╭──

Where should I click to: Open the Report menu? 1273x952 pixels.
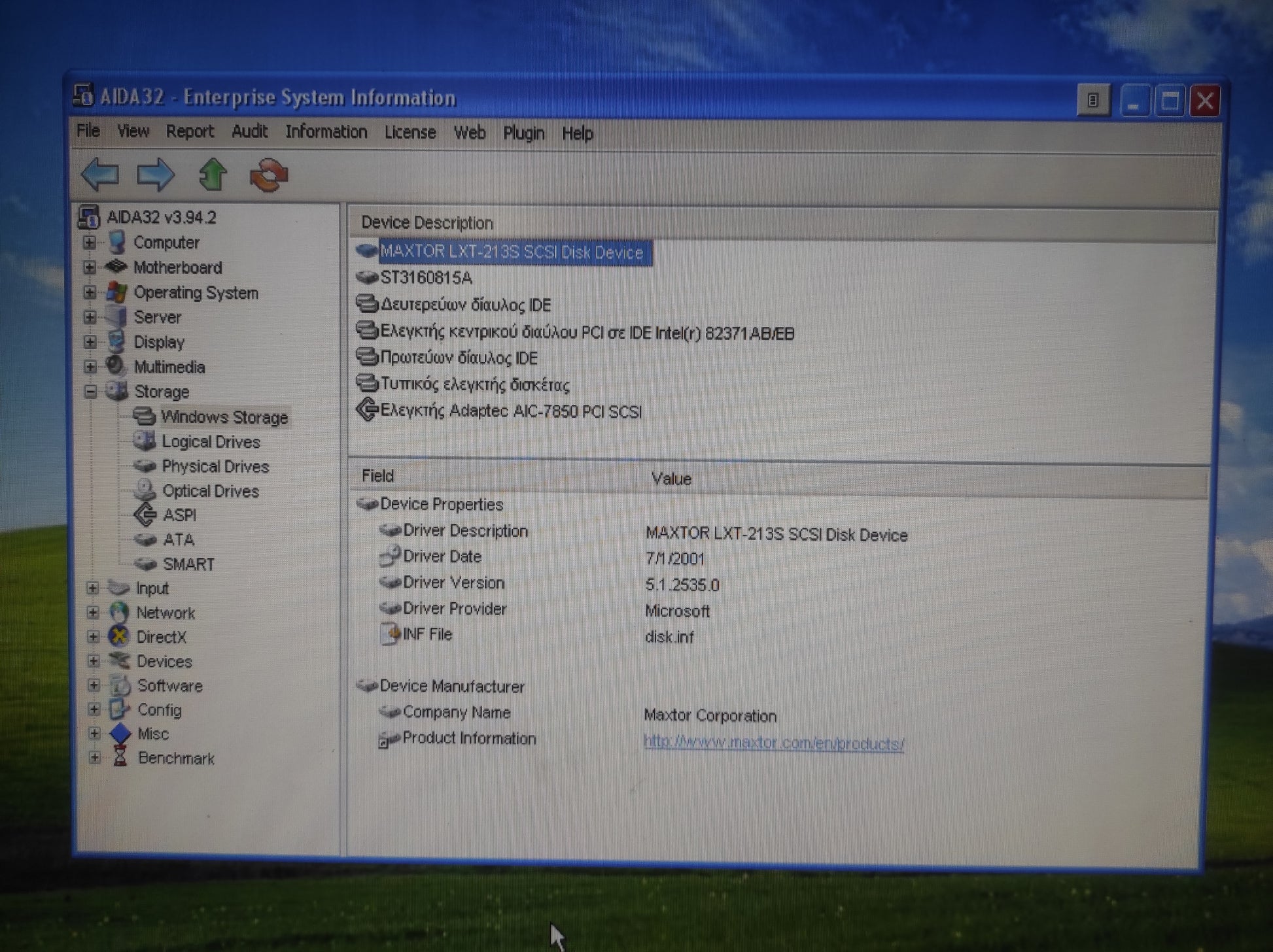point(190,131)
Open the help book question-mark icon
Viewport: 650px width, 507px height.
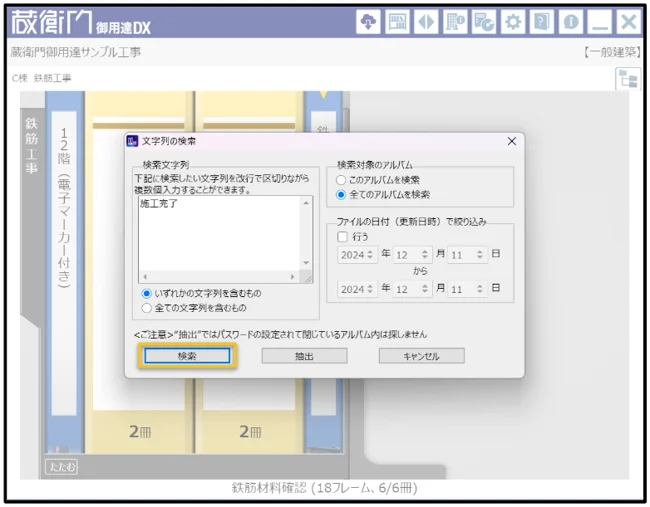click(541, 22)
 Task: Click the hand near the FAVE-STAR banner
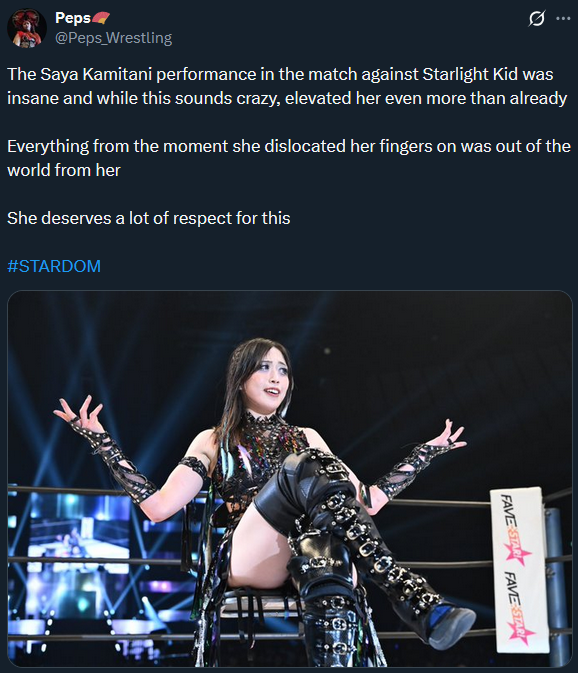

╰──

## SHORT TASK
Render every text line of the listing above as a JSON array of strings, one string per line, with blank lines and pictures omitted.

## COMPLETED EXERCISE
[
  "Where should I click to: Open the Report menu? 1273x952 pixels.",
  "point(190,131)",
  "Open the help book question-mark icon",
  "Viewport: 650px width, 507px height.",
  "click(541, 22)",
  " Task: Click the hand near the FAVE-STAR banner"
]